[EXERCISE DATA — start]

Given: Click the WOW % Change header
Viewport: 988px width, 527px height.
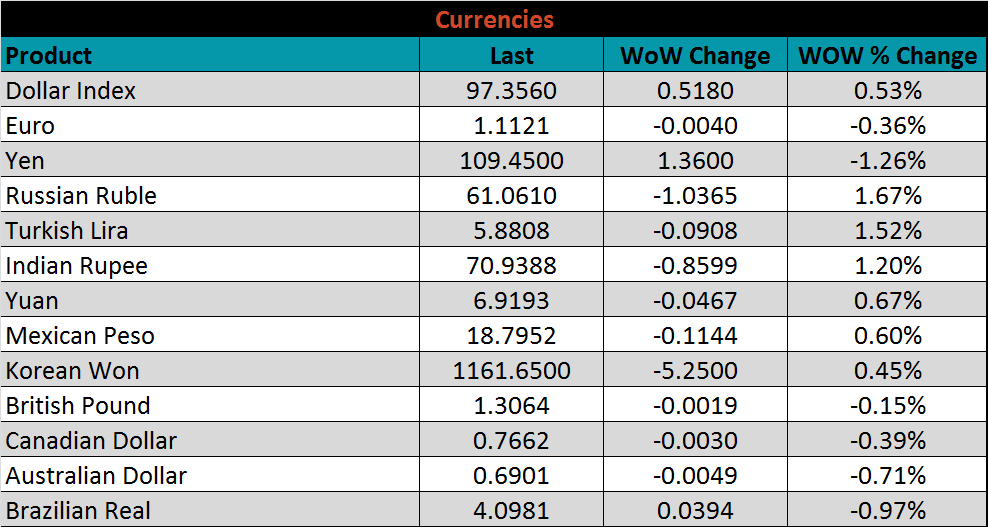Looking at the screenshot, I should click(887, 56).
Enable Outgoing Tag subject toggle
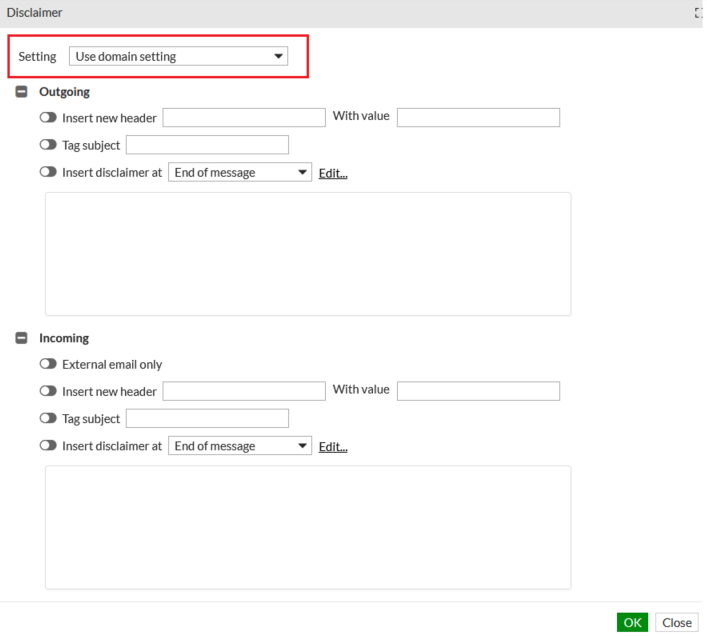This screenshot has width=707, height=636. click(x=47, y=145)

[EXERCISE DATA — finish]

• [PROBLEM DESCRIPTION] Give back every entry verbatim. No pictures belong in the copy.

• [EXPECTED ANSWER]
Given: Click the WOW % Change header
Viewport: 988px width, 527px height.
Looking at the screenshot, I should click(887, 56).
Enable Outgoing Tag subject toggle
This screenshot has width=707, height=636. click(x=47, y=145)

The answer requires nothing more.